Output exactly, and only, the stretch of lines beginning at the line with "Der Verband (1032, 915)" and ending at the last line of the listing below. Drop the pictures.

> ENTRIES PROVIDED:
==========
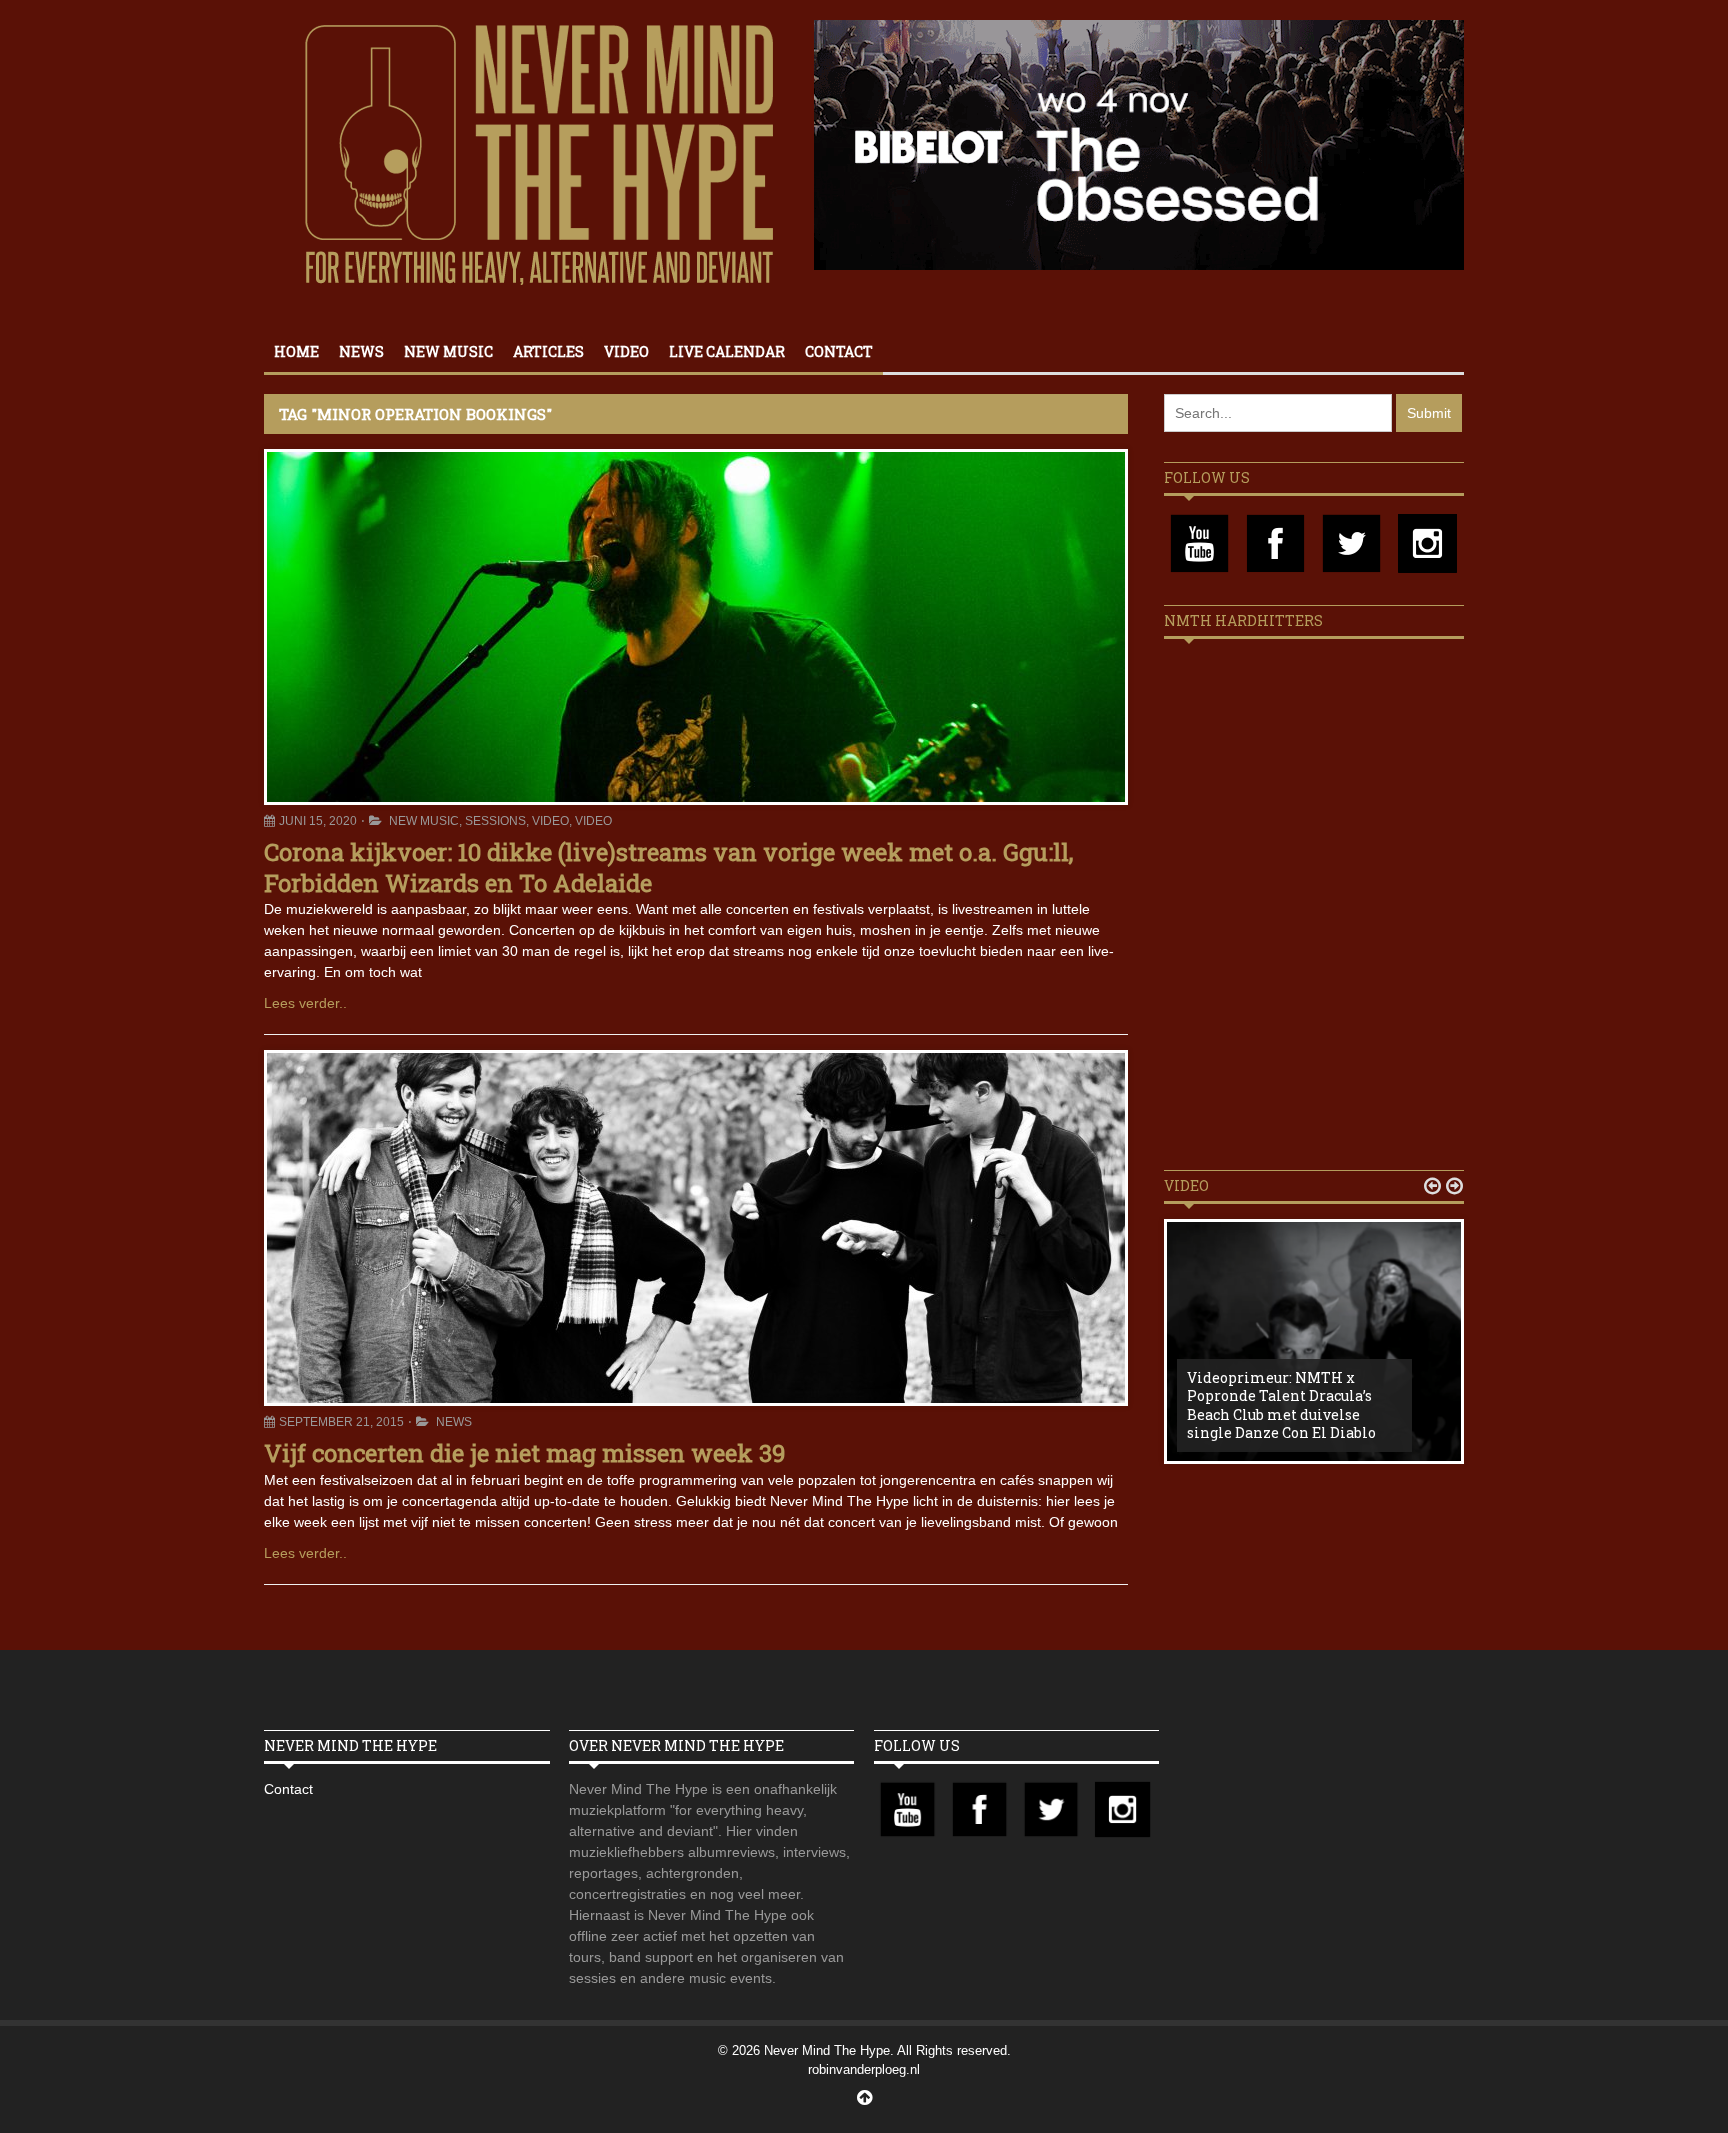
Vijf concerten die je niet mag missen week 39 (525, 1453)
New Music (448, 351)
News (361, 351)
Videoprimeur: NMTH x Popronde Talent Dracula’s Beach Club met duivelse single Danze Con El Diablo (1281, 1405)
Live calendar (727, 351)
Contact (839, 351)
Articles (548, 351)
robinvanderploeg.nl (864, 2069)
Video (626, 351)
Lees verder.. (305, 1003)
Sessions (495, 821)
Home (296, 351)
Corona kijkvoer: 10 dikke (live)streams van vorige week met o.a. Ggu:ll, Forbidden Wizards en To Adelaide (668, 867)
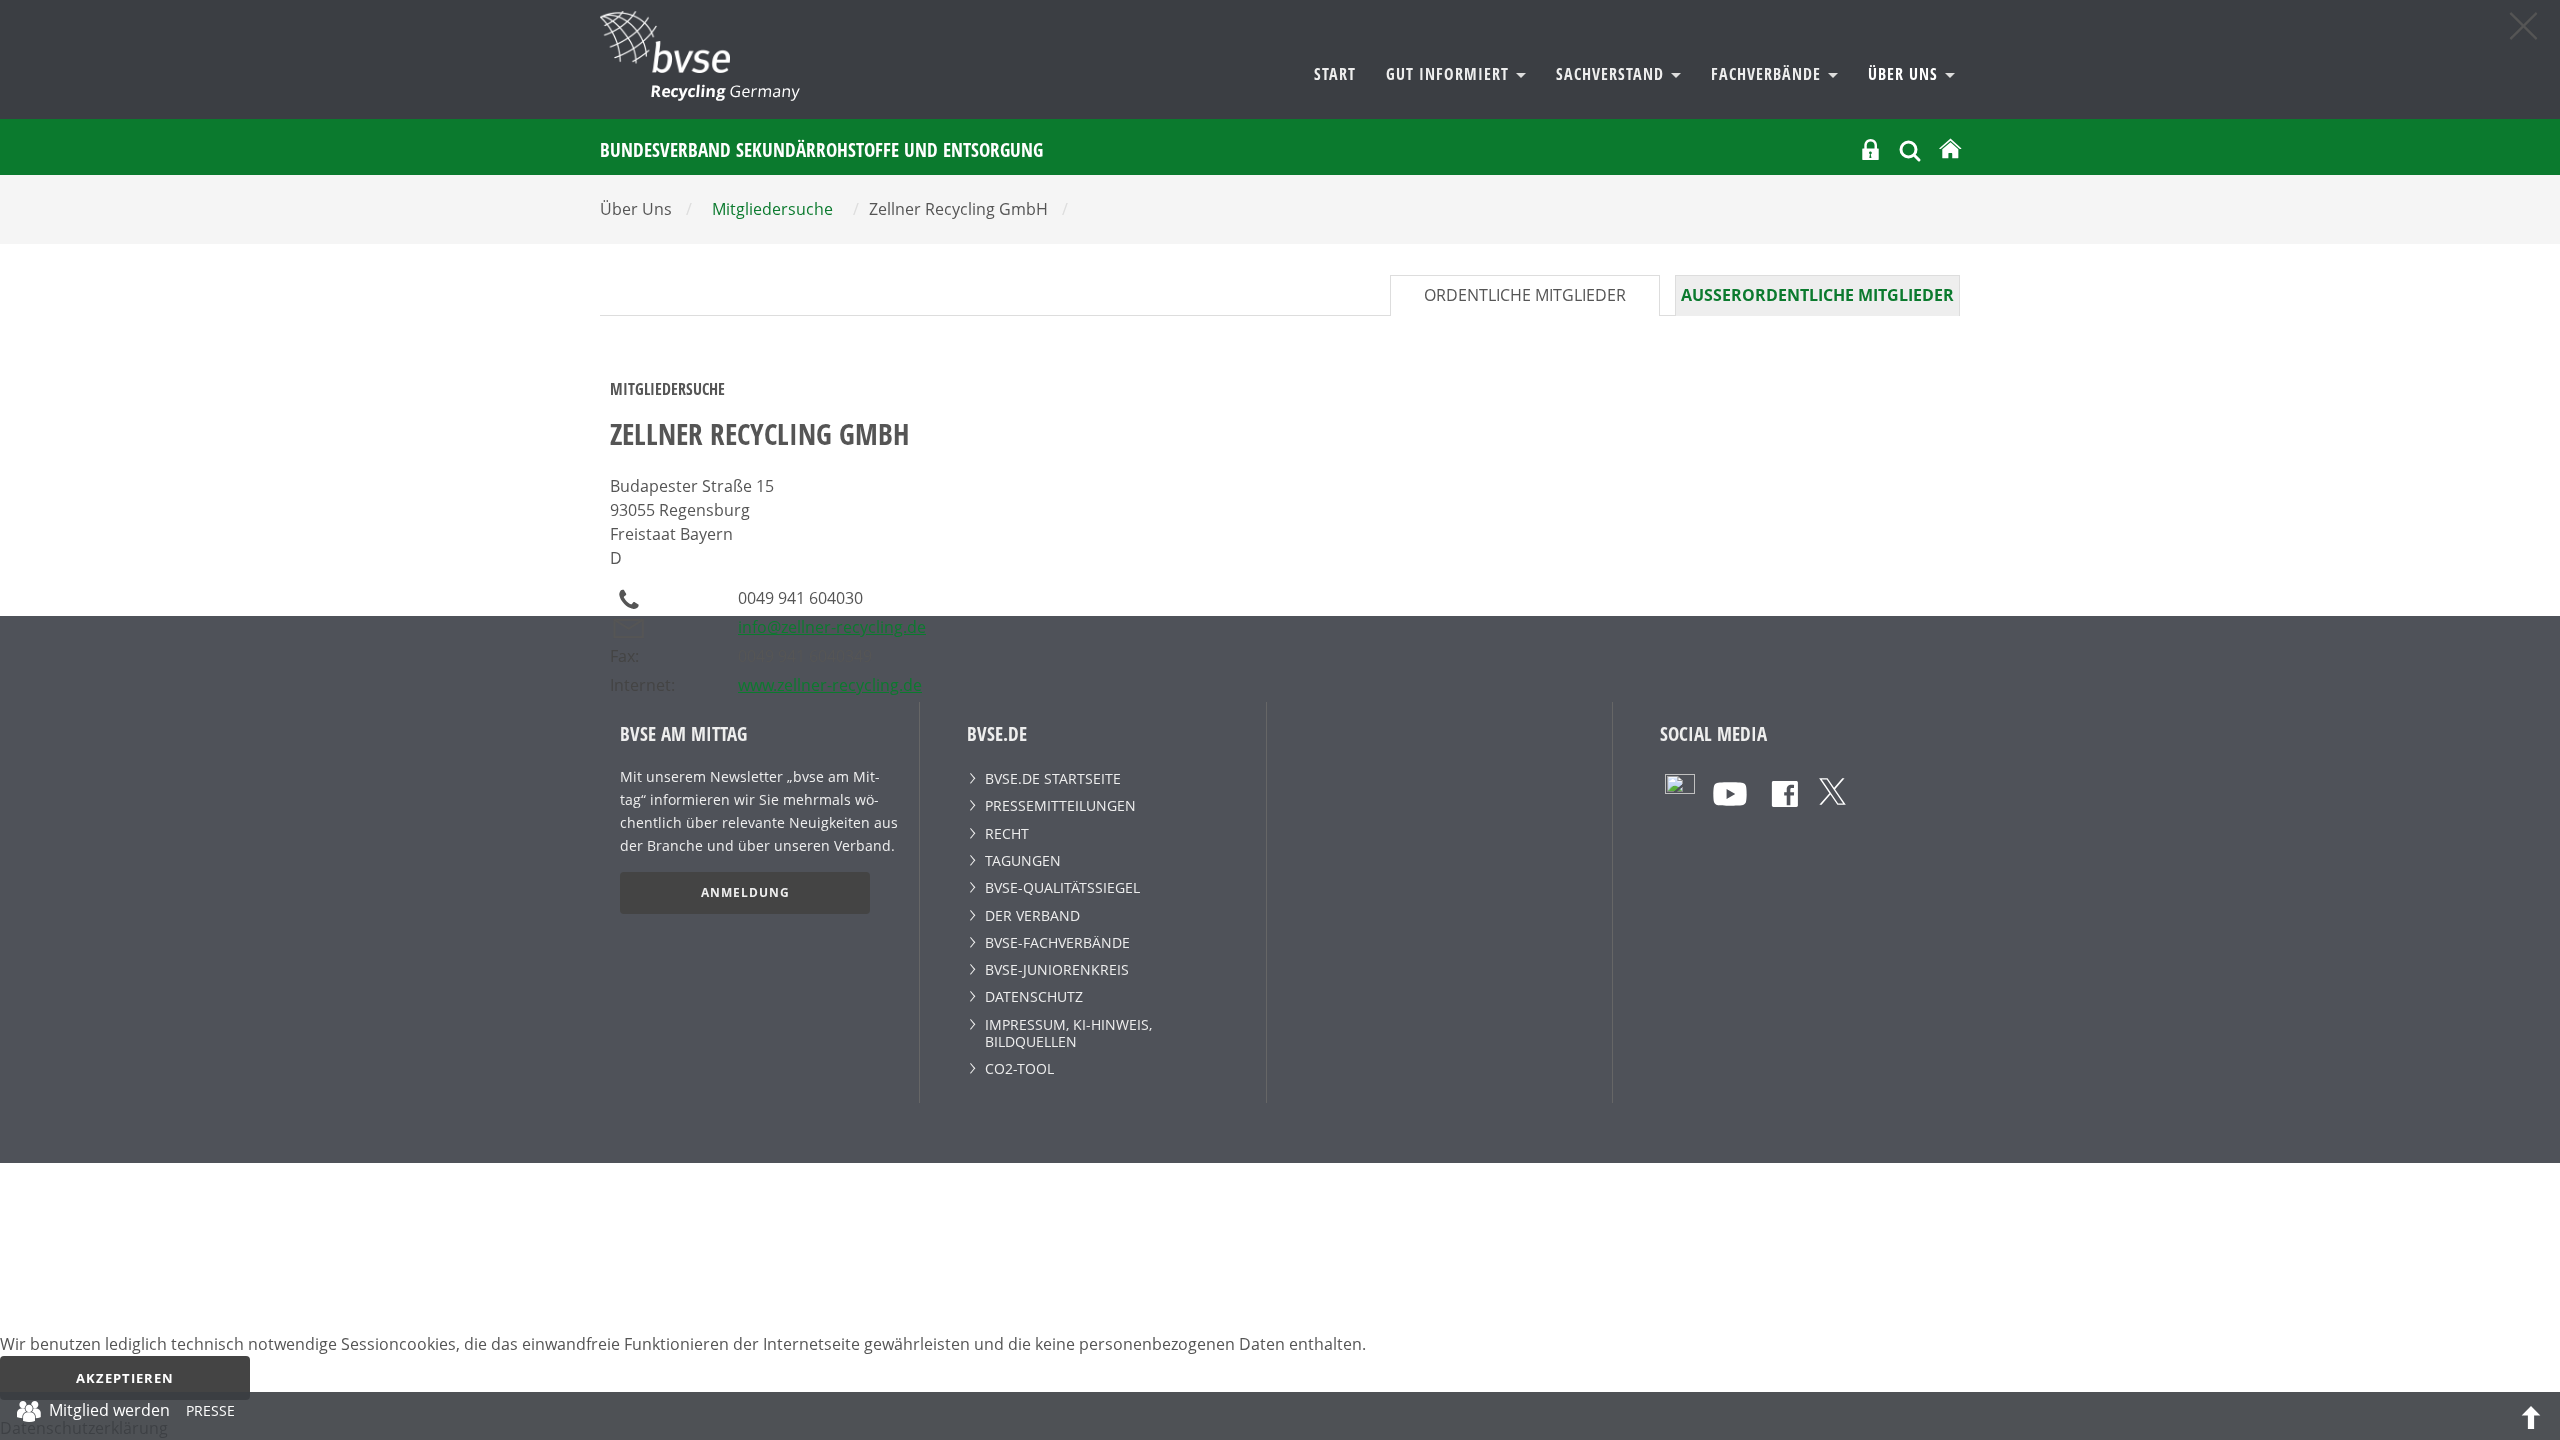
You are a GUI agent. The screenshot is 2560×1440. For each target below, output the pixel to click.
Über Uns (1905, 74)
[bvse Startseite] (1950, 149)
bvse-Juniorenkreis (1057, 969)
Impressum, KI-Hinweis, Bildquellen (1068, 1033)
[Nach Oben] (2531, 1416)
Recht (1007, 833)
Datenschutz (1034, 996)
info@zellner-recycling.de (832, 627)
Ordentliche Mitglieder (1525, 295)
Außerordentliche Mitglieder (1817, 295)
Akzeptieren (125, 1378)
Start (1335, 74)
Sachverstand (1612, 74)
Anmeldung (745, 892)
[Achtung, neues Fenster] (1680, 787)
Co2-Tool (1019, 1068)
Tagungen (1023, 860)
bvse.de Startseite (1053, 778)
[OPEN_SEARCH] (1910, 148)
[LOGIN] (1870, 149)
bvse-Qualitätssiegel (1062, 887)
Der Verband (1032, 915)
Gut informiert (1450, 74)
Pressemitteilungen (1060, 805)
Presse (210, 1414)
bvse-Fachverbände (1057, 942)
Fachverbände (1768, 74)
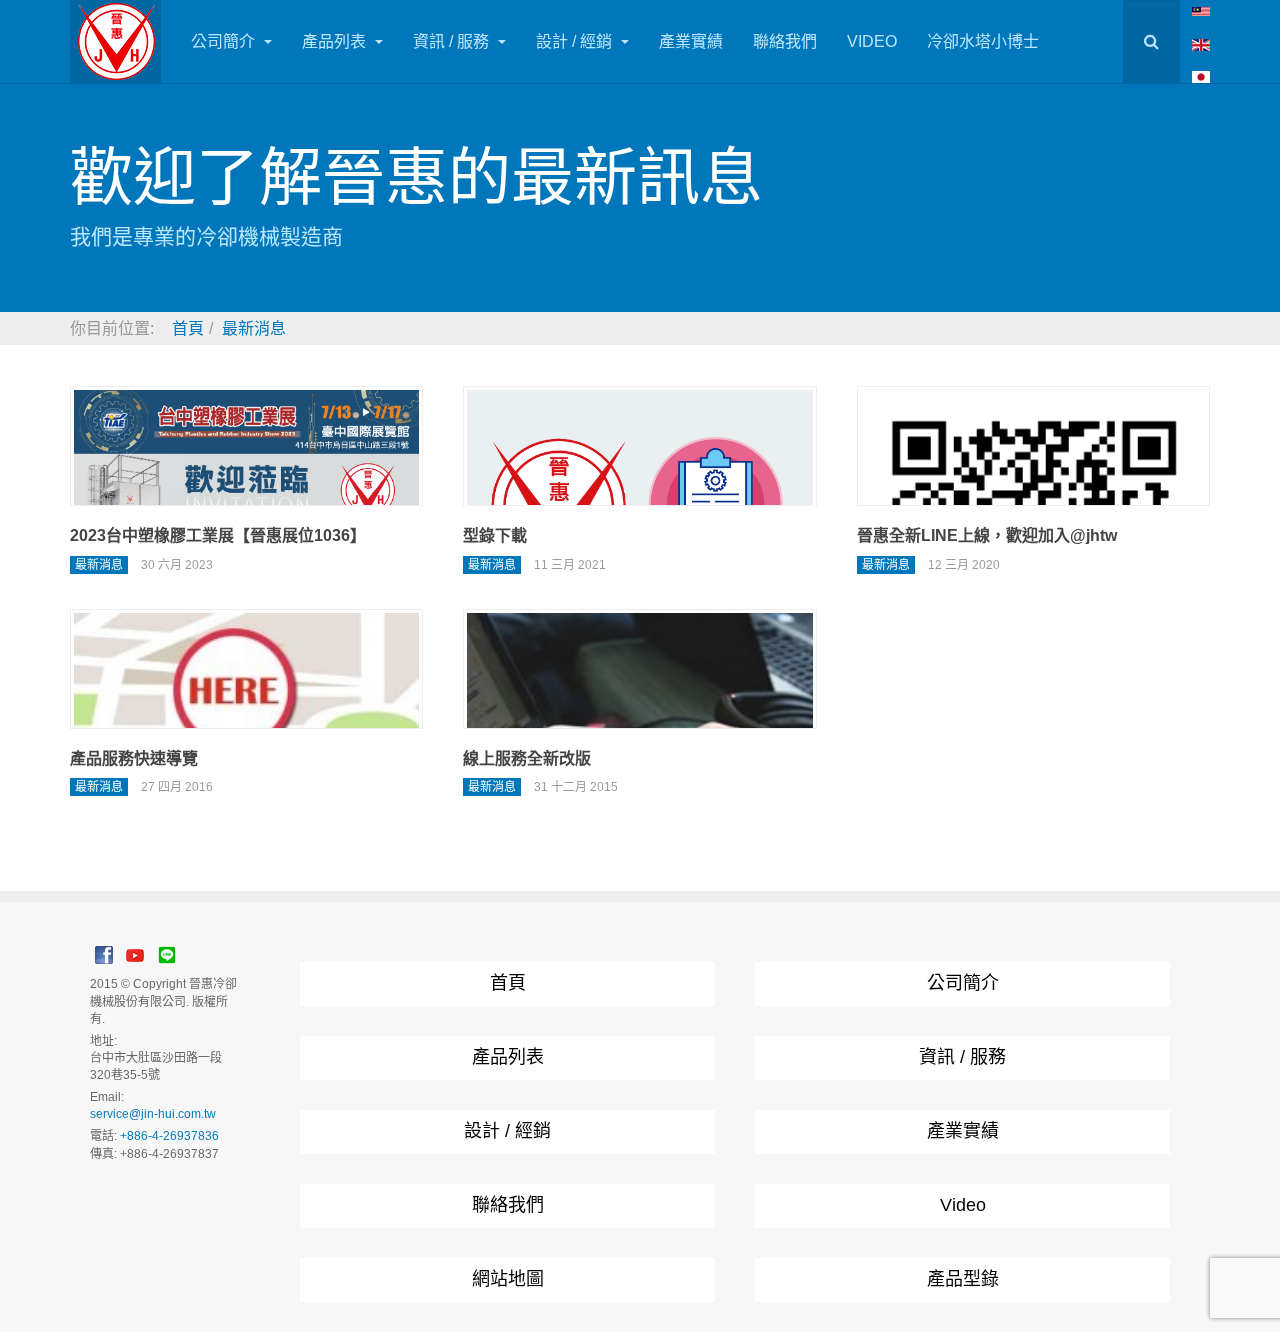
==========
> ANSWER FOR THE TASK:
Der Verband (1032, 915)
Gut informiert (1450, 74)
Pressemitteilungen (1060, 805)
Presse (210, 1414)
bvse-Fachverbände (1057, 942)
Fachverbände (1768, 74)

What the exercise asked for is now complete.